= Abdallah Salim Bawazir =

Sheikh Abdallah Salim Bawazir (عبد الله سالم باوزير; March 30, 1938 – October 7, 2004) was a renowned Yemeni novelist, short story writer, columnist and author. He was born in the town of Ghayl Bawazir into the Abbasid Mashaikh Bawazir tribe in Hadhramaut province. He finished his formal schooling at the age of 16 and, due to his family's poverty, went off to Aden in search of work. He worked there for several years in various commercial stores before returning to Hadhramaut in 1962. However his stay in Mukalla, the capital of Hadhramaut, proved short-lived and he went back to Aden in 1963, working as manager of a well-known commercial store for the next 33 years. In 1997, he tried one more time to settle down in Mukalla but this attempt too proved unsuccessful. He went back to Aden for the last time to live out the final years of his life.

Bawazir was a prolific author and worked across a range of genres including short stories, novels, plays, children's books, and autobiography, not to mention shorter journalistic pieces for newspapers and magazines. As early as the 1950s, he was writing a column in Angham (Melodies) magazine. His first published short story entitled "Hikaya" (A Tale) came out in 1961 in the pages of Al-Taliyaa, an Mukalla newspaper. Another of his stories for Al-Taliyaa entitled "The Devil's Tree" was eventually included in the national school curriculum. Al-Taliyaa also published his first play Al-Muhakama (The Trial) in 1962. His works heavily reflected the turbulent social and political scene of the 1960s.
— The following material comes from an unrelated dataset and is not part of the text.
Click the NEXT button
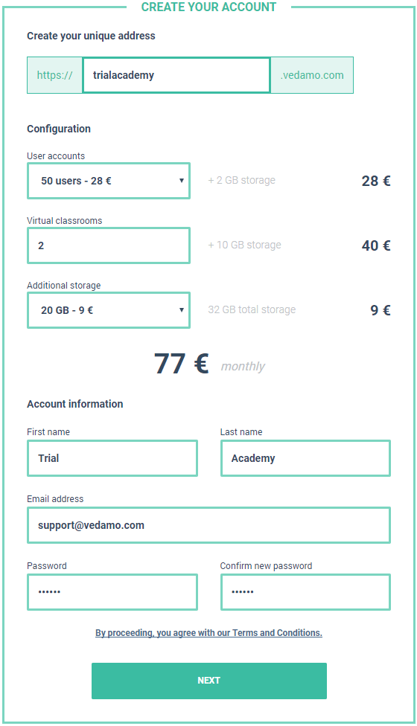The image size is (417, 726). [209, 681]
His first collection of short stories was called Al-Rimal al-Dhahabiya (The Golden Sands) and was published in 1965, bringing together stories that had previously appeared in various newspapers in Mukalla and Aden. His second collection was called Thawrat al-Burkan (The Eruption, 1968). He published several more short story collections throughout his career, the last one coming out in 1999. Bawazir is considered one of the pioneers of the short story format in Yemen.

His many other books included novels, journalistic compilations, collections of plays and books for children. He also wrote a three-volume autobiography that was released posthumously in 2007. Bawazir died on October 7, 2004, at the age of 66 and was buried in Aden.

Bawazir's work has been translated into Italian and was included in a 2009 anthology on Yemeni literature called Perle dello Yemen.